Arild Gulden (4 December 1941 – 9 October 2024) was a Norwegian international handball and football player.

==Handball career ==
Gulden made his Norway men's national handball team debut in 1958, and played 52 matches at that level from 1958 to 1971. He participated at the 1961, 1964 and 1967 World Men's Handball Championship.

With the club SK Arild he won the Norwegian indoor championship in 1958.

He played between 1963 and 1970 and again between 1972 and 1977 for the Grasshopper Club Zürich. He won nine indoor championships.

Gulden was awarded the Håndballstatuetten trophy from the Norwegian Handball Federation in 1999.

==Football career ==
Gulden was capped nine times while with team Norway.
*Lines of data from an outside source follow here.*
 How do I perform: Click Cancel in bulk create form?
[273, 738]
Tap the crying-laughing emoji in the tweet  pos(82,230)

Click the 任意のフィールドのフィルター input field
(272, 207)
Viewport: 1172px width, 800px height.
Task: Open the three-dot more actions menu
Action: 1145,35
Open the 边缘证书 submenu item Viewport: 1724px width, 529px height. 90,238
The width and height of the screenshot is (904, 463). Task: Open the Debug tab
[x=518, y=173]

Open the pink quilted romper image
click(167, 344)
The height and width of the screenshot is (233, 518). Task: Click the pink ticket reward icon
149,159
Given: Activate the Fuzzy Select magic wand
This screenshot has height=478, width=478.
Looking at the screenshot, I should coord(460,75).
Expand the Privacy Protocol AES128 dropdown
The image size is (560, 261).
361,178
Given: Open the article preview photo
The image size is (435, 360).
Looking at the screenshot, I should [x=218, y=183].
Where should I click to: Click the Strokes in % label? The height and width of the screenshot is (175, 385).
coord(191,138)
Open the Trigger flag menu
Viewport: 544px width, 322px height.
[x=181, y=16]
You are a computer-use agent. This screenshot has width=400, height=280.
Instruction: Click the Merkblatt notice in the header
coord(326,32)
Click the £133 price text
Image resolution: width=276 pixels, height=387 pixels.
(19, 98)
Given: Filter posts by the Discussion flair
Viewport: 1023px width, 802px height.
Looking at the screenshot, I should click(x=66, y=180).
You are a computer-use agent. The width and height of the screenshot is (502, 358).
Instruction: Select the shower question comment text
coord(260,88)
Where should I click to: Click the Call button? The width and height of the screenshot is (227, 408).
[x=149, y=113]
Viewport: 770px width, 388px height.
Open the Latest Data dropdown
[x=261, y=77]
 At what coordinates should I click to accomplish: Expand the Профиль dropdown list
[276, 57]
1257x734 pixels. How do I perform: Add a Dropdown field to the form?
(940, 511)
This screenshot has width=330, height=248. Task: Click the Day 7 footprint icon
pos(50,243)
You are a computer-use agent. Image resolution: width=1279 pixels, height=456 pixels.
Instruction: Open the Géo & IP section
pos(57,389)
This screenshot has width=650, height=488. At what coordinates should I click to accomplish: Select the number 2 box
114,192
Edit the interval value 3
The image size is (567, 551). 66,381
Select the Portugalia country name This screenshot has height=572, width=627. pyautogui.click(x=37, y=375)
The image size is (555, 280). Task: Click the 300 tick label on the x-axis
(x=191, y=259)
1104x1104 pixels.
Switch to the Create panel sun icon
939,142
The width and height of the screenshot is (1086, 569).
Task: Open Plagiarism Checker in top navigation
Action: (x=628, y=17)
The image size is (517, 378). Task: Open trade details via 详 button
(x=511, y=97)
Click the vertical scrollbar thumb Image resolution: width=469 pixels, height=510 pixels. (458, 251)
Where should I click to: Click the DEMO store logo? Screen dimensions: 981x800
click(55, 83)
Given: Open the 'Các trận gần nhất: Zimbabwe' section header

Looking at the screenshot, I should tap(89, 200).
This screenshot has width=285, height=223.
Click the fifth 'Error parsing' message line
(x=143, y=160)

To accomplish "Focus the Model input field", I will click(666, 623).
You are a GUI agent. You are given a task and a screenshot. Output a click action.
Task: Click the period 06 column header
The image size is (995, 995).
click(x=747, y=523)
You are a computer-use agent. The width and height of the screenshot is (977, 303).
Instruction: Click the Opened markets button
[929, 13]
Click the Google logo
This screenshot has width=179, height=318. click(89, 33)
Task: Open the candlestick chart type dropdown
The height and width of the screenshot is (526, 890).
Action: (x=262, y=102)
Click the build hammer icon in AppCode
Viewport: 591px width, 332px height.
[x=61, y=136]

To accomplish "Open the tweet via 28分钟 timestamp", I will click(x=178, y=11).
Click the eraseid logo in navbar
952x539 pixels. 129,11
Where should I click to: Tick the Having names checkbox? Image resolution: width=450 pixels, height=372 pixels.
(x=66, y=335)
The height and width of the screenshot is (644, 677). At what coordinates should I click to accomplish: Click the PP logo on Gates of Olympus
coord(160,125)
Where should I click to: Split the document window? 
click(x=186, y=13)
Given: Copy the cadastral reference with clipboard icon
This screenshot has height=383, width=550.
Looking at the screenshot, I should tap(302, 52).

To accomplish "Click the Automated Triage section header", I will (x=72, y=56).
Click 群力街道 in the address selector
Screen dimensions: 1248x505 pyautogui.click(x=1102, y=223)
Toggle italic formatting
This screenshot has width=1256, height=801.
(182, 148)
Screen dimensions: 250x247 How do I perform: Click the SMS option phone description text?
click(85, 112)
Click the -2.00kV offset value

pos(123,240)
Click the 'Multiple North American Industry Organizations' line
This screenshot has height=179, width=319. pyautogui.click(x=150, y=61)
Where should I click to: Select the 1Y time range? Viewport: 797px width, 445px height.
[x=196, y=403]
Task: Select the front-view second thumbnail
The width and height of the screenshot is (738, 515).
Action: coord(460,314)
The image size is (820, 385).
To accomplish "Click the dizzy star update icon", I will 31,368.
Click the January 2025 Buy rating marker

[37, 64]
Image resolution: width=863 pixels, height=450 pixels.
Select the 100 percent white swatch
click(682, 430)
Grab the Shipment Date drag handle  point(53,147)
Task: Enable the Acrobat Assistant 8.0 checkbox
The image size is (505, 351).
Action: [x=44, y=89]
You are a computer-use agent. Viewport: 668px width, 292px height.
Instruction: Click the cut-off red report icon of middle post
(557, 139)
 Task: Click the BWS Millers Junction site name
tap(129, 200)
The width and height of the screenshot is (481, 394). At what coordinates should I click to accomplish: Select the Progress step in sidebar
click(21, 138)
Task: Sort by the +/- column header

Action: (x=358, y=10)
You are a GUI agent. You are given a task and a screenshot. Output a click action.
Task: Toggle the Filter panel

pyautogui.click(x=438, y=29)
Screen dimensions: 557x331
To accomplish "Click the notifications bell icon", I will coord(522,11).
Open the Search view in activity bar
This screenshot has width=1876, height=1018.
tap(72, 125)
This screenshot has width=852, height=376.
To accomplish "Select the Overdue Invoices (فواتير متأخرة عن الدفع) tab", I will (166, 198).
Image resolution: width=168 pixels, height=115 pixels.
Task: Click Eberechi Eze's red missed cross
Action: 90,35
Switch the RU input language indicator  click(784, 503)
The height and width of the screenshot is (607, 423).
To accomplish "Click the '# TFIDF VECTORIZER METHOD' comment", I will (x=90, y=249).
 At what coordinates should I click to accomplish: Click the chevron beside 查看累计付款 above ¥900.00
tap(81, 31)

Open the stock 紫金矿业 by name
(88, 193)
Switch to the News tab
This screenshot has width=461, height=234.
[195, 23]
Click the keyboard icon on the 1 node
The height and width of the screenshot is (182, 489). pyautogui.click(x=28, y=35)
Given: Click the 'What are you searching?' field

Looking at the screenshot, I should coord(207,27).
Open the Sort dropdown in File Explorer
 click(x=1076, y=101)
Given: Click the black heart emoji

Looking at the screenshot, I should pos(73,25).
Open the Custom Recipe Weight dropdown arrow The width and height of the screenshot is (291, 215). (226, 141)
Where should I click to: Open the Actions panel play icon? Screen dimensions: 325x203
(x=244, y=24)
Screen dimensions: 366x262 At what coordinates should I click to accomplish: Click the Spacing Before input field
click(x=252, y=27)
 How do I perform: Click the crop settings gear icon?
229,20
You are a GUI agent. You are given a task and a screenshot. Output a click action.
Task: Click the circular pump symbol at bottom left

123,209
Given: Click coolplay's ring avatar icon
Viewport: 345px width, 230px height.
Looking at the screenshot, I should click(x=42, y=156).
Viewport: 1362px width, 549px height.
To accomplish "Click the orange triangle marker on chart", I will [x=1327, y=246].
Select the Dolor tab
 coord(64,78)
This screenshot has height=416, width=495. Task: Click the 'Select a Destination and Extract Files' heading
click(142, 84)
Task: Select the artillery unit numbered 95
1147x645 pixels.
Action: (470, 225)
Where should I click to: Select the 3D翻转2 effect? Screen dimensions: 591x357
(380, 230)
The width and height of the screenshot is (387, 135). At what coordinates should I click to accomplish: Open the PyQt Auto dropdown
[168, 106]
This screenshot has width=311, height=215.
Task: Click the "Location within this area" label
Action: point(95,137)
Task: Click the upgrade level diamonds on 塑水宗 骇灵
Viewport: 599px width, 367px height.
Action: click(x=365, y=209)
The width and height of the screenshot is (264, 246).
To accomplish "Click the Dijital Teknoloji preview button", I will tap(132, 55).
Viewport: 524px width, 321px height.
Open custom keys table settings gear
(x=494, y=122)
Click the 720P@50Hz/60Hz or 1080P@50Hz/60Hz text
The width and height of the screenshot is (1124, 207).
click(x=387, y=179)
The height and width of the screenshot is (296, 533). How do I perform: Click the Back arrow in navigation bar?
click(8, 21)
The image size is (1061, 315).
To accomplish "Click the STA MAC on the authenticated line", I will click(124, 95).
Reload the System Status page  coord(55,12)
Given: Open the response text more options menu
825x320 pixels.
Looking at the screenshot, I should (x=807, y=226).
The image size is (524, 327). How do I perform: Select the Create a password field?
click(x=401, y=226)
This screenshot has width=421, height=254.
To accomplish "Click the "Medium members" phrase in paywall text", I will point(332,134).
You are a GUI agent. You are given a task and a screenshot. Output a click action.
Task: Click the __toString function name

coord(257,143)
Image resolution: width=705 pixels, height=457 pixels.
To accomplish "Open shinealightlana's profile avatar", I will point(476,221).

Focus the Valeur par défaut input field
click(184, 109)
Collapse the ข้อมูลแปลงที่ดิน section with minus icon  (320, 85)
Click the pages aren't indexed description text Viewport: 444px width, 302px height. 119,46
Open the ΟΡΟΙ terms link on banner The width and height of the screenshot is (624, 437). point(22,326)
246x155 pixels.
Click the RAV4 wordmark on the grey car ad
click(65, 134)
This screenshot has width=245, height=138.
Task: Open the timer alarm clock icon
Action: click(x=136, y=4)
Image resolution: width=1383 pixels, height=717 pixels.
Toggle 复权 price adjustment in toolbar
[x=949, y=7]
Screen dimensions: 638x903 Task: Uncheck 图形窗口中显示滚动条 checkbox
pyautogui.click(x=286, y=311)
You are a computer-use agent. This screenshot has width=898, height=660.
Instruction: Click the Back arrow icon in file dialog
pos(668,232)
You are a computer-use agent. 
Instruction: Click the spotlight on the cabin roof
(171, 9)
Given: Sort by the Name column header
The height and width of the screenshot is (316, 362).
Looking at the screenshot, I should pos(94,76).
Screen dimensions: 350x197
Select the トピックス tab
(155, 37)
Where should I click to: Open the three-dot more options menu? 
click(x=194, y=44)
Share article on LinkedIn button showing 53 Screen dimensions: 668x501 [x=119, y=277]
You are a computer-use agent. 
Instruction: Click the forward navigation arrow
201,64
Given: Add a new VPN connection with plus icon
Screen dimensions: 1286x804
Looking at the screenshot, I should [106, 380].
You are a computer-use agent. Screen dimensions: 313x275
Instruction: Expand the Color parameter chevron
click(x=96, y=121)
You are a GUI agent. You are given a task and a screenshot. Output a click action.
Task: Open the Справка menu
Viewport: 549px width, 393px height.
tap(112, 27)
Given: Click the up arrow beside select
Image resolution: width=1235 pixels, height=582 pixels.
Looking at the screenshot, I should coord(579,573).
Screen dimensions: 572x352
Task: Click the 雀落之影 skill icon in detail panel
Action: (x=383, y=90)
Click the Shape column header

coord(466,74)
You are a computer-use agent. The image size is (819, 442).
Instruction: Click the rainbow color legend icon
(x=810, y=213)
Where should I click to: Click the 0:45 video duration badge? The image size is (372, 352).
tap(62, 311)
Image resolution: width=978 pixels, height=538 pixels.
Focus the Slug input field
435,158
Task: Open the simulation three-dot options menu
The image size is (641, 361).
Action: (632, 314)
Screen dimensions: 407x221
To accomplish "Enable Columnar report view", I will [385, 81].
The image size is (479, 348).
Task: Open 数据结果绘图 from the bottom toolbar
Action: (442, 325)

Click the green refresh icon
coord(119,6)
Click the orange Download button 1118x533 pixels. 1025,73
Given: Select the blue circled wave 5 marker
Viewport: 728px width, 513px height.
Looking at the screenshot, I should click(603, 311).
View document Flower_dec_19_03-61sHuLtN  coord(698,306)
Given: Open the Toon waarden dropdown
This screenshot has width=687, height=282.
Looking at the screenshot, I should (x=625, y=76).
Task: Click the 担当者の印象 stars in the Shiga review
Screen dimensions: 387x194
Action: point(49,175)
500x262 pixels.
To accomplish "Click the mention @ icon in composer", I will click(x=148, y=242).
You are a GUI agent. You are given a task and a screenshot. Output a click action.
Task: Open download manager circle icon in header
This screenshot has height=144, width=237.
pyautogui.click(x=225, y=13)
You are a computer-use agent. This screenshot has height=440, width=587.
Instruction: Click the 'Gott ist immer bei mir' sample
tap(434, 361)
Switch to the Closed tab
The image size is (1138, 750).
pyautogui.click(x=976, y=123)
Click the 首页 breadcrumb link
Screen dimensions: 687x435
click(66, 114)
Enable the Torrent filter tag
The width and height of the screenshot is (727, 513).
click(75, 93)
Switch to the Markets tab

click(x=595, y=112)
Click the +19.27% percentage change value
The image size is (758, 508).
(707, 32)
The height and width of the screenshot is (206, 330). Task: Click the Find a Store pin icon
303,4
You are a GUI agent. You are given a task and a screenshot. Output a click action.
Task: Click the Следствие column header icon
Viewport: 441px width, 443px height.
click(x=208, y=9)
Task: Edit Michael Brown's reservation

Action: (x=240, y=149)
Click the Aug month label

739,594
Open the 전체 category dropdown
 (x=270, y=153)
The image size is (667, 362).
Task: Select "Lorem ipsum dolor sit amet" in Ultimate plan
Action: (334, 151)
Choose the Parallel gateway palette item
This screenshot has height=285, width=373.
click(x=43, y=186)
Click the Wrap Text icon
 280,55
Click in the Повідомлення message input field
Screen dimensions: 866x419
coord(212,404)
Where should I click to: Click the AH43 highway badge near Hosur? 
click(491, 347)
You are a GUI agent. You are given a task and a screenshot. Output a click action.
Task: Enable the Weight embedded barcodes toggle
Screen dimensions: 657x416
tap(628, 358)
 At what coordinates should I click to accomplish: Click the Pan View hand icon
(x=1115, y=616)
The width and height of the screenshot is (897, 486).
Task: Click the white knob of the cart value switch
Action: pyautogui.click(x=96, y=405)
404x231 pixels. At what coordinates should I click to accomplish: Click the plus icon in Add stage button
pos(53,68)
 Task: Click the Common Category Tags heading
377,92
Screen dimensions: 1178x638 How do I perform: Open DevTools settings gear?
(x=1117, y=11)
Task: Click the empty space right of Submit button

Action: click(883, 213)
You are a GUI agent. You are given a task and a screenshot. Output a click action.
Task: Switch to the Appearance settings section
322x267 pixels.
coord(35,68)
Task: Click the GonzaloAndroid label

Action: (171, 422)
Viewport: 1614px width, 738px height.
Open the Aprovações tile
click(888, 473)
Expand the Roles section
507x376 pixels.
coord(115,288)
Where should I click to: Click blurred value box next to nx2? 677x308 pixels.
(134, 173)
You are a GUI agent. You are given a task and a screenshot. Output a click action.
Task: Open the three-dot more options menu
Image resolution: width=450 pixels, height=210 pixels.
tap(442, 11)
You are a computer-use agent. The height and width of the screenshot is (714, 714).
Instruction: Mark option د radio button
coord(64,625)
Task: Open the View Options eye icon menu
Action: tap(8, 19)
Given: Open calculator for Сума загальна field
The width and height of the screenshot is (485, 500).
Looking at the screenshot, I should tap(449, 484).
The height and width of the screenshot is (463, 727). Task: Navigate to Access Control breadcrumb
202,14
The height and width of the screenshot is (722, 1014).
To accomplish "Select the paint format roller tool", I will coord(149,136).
He was with FK Lyn when they won the 1964 1. divisjon.

He played only in the Norwegian winter break for Grasshopper Club Zürich. He won with the Grasshoppers nine indoor championships.

==Personal life==
Gulden was born on 4 December 1941. His son Bjørn Gulden is a former professional footballer, and chief executive of Adidas.

==Death==
Gulden died in Bærum on 9 October 2024, at the age of 82.